## Exercise tasks
A) Reproduce the portion of the interview with Richard Robinson starting at "What inspired you" and ending at "bad things happening.".
B) Pick up the interview with Richard Robinson after its final line and continue it.

## Passage
Engineering News

Tuesday, 21 January 2020

Get to know your facilitator – Richard Robinson

Get to know your facilitator – Richard Robinson

Richard Robinson is a due diligence engineer and facilitates a range of workshops at EEA, most notably Engineering Due Diligence. Learn about his experience and challenges in due diligence.

Richard Robinson is a due diligence engineer and facilitates a range of workshops at Engineering Education Australia including:

He has degrees in engineering from Monash University and philosophy (HPS) from the University of Melbourne.

What is your current job title and function?

Formally, I am the Chairman and a Partner at R2A Due Diligence Engineers. We advise on how to demonstrate due diligence for technologically ‘high risk’ industries. This means we ensure that the management of the laws of nature aligns with the requirements of the laws of man, in that order.

We practice in accord with the Code of Ethics of Engineers, Australia. As consulting engineers, this means that the interests of our society and clients are paramount.

What inspired you to become an engineer?

Wanting to change things. But we have discovered the hard way that no matter how brilliant a technical solution is, if it does not align with societal obligations - laws and regulations, it would invariably fail. But if there is alignment (meaning the lawyers are standing with you) it is always a success.

What do you enjoy most about your work?

Fixing problems and getting things to work as best as they can. By that I mean that we draw a thread between the requirements of the decision makers and those actually performing the tasks. Too often, there is this huge disconnect resulting in good things not getting done, and unnecessary bad things happening.

What projects are you currently working on?

Marine pilotage matters in Hobart, Melbourne and Brisbane; Navy Clearance Divers equipment; low voltage signalling for RMS NSW, developing and trialling a water sector critical interdependencies analysis method for DELWP and facilitating a FOPs review for the CFA.

What is the most challenging project you have ever worked on?

(Records excerpted from a collection)
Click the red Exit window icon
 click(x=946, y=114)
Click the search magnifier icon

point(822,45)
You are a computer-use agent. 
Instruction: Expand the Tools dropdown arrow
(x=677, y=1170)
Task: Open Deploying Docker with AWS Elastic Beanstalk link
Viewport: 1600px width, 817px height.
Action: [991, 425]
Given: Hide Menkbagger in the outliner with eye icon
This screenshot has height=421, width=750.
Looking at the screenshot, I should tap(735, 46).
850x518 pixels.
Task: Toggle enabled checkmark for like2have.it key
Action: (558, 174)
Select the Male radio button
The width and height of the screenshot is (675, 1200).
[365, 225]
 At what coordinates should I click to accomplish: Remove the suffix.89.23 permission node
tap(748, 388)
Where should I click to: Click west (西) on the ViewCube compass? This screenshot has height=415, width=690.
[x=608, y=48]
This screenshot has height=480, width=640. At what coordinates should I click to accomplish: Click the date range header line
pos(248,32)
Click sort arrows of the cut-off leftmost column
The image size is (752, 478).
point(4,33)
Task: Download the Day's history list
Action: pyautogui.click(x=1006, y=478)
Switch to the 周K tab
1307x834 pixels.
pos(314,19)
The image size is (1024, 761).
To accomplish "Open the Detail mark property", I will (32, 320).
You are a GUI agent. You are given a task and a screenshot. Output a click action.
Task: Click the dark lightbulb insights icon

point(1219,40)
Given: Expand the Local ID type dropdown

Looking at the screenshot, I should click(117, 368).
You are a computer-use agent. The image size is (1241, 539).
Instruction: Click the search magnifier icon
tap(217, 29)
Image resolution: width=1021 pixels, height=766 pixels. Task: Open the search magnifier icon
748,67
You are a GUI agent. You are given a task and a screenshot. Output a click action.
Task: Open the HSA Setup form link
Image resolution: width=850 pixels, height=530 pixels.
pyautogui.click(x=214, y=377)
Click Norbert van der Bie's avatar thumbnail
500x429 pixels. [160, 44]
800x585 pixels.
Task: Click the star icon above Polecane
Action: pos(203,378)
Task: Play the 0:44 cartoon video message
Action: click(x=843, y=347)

## Numbered answers
A)
What inspired you to become an engineer?

Wanting to change things. But we have discovered the hard way that no matter how brilliant a technical solution is, if it does not align with societal obligations - laws and regulations, it would invariably fail. But if there is alignment (meaning the lawyers are standing with you) it is always a success.

What do you enjoy most about your work?

Fixing problems and getting things to work as best as they can. By that I mean that we draw a thread between the requirements of the decision makers and those actually performing the tasks. Too often, there is this huge disconnect resulting in good things not getting done, and unnecessary bad things happening.

B)
Strangely, getting people to understand the nature of due diligence as a concept. Whilst it is a legal concept drawn from the principle of reciprocity, it does not just mean compliance. The objective is to understand the purpose of something, and to meet that need. Compliance is a secondary aspect. For a simple example: pool fencing is designed to prevent children drowning, not to satisfy a building surveyor, although this may be necessary to satisfy society that it has been done properly.

We find that too many people are just interested in compliance without any concern for what was trying to be achieved by the intent of the legislation or regulation. Mind you, poorly drafted legislation and regulation isn’t helping.

What is your favourite engineering project throughout history?

The control of contagious disease by the provision of fresh water and sewage. In Melbourne, this was with the introduction of Yan Yean in 1857 (it was reportedly the largest artificial reservoir in the world at the time) and by the Spotswood pumping station to the Werribee treatment farm by English civil engineer James Mansergh in 1889. Mind you, the ancient Romans were seriously ahead in both capacities - think of the Cloaca Maxima circa 600 BC.

What book are you reading at the moment?

The one I keep getting pulled back to is Immanuel Kant’s Groundwork of the Metaphysic of Morals aka The Moral Law. Not because its spontaneously interesting (it’s horrendously dry reading), but because the issues he addresses keep reoccurring in our modern politics. For example, the need for truth (not lies). For another example, the modern attempt by our parliaments (particularly Victoria) to introduce the principle of reciprocity as a categorical imperative, a matter about which Kant was quite suspicious.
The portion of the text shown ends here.